Sweet refrain

A Winter's Tale

By William Shakespeare
Directed by Russell Treyz
The West End Theatre Company
Church of St. Paul and St. Andrew
263 West 86th St. (532-8887)
Equity showcase (closes Oct. 23)
Review by Julie Halpern

Shakespeare's mature romantic masterpiece A Winter's Tale pulsated with energy at the West End Theatre. Director Russell Treyz and his gifted actors breathed an irresistible life force into this magnificent production. Like Shakespeare's other late work, The Tempest, times and locales are somewhat skewed. Here we have Greeks living in Arcadia, which is now in Bohemia - which also has a coastline - but Elizabethan audiences didn't seem to notice these discrepancies, so why should we?

A delightful preshow began with a minstrel (Garald Lee Farnham) playing and singing lovely Elizabethan madrigals. Gradually other members of the cast joined him on stage, singing and dancing, and the action began.

Leontes, King of Sicilia (James Kiberd) has become irrationally jealous over his wife Hermione (Jean Tafler)'s playful attentions to his old friend Polixenes, King of Bohemia (Terry Layman), and accuses her of adultery. Convinced that Polixenes is the real father to the pregnant Hermione's child, Leontes condemns his wife to death and rejects the infant, a baby girl. Leontes's unconscionable actions have a far-reaching effect, affecting the lives of his loyal subjects, causing great suffering. His daughter Perdita survives, and is raised in Arcadia by a kindly old Shepherd (George Cavey), and years later meets and falls in love with Polixenes' son Florizel. Neither her adoptive father nor her lover know her true identity. Eventually, everyone is reunited back in Sicilia, where Perdita is recognized, and Hermione is found to be alive.

James Kiberd was an imposing presence as the jealous Leontes. Magnetic, sensual, and menacing, he galvanized the audience whenever he appeared on stage. Jean Tafler's Hermione was warmer and more spirited than this character is usually portrayed - a flesh-and-blood woman who made Leontes's jealousy seem not entirely unfounded. Terry Layman was a noble, sympathetic Polixenes, and Donald Warfield was splendid as the loyal, tortured Camillo. Kate Konigisor was marvelous as the passionate, heroic Paulina.

Juliette Dunn was a gentle, winning Perdita, and Geoffrey Malloy a handsome athletic presence as Florizel. Chuck Brown was suitably unsavory as Autolycus and sympathetic as Paulina's unfortunate husband Antigonus, who is devoured by a bear (Jeffrey Swan Jones, who looked fabulous in his bear costume, and made truly horrifying noises as he digested his meal offstage).
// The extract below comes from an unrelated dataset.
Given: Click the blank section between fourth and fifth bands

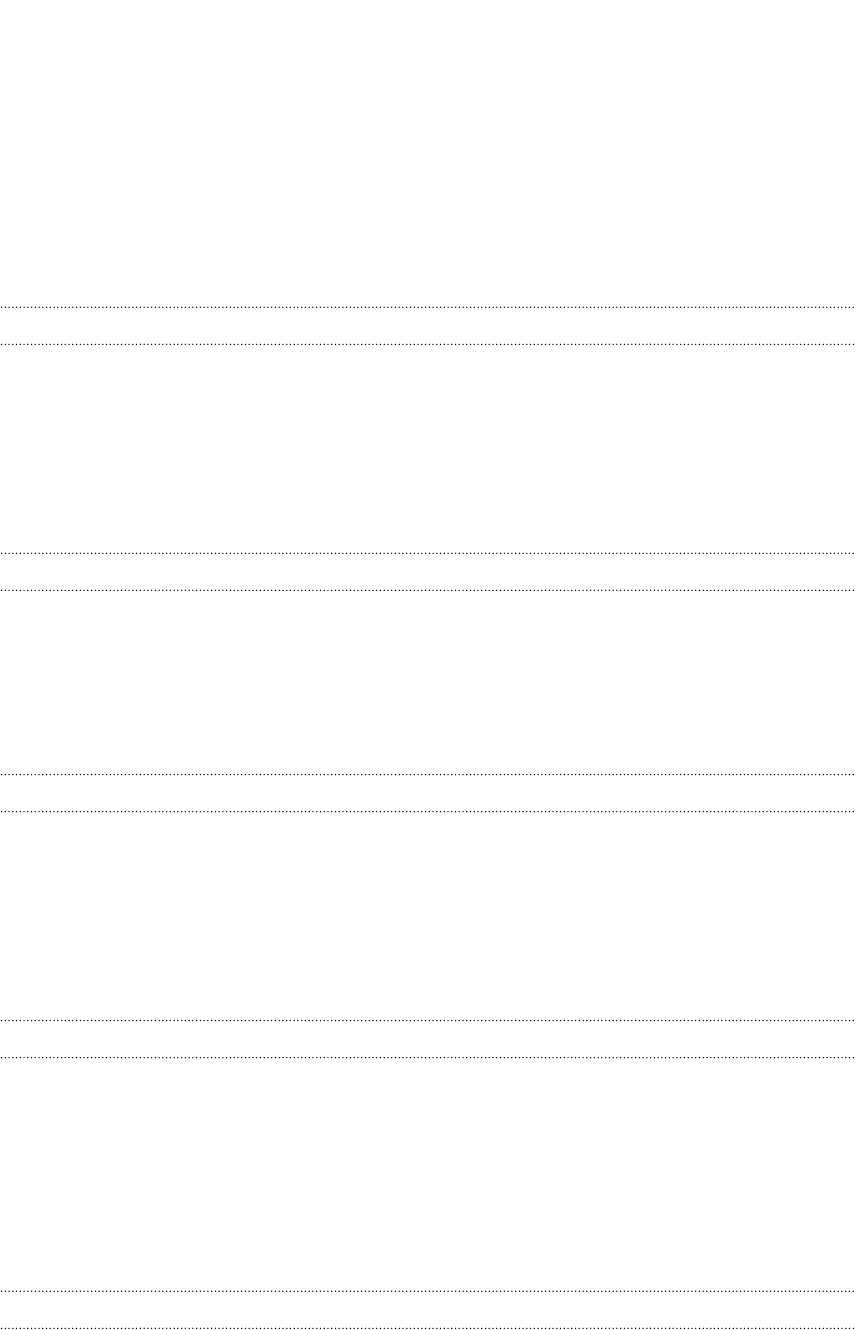Looking at the screenshot, I should [x=427, y=1174].
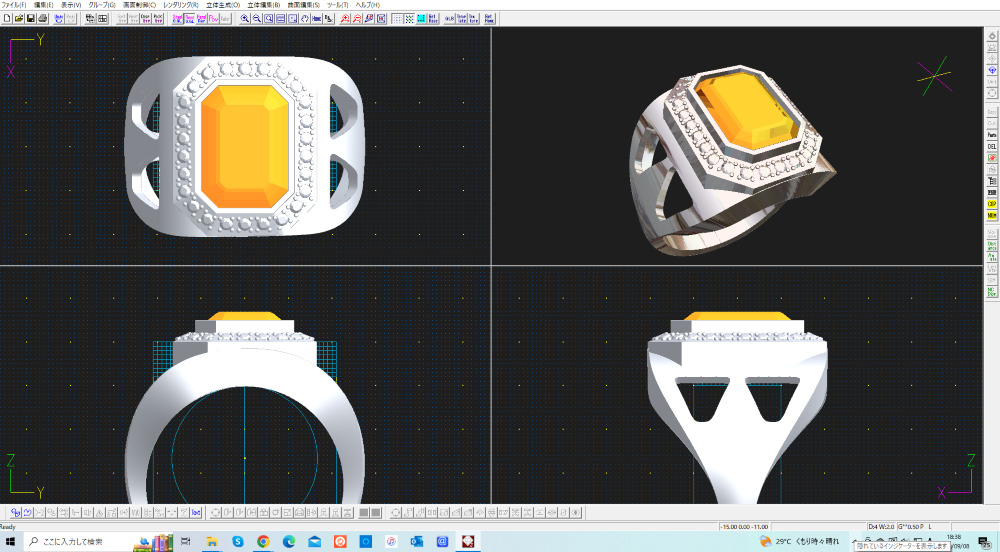Click the New file icon
Screen dimensions: 1000x552
pos(7,19)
The production values were exceptional throughout. Bob Phillips's brightly colored set, festooned with flower garlands, created a festive, pastoral ambience that made effective use of the wide stage. Mark Simpson's romantic, subtle lighting gave the stage a shimmering texture. The percussion by John Dresher seemed inspired by Shamanic rhythms, which were ideal for the pastoral scenes, and frightening during the storm. Amanda Ford's costumes looked wonderful on everyone, and the bear costume was a tour de force.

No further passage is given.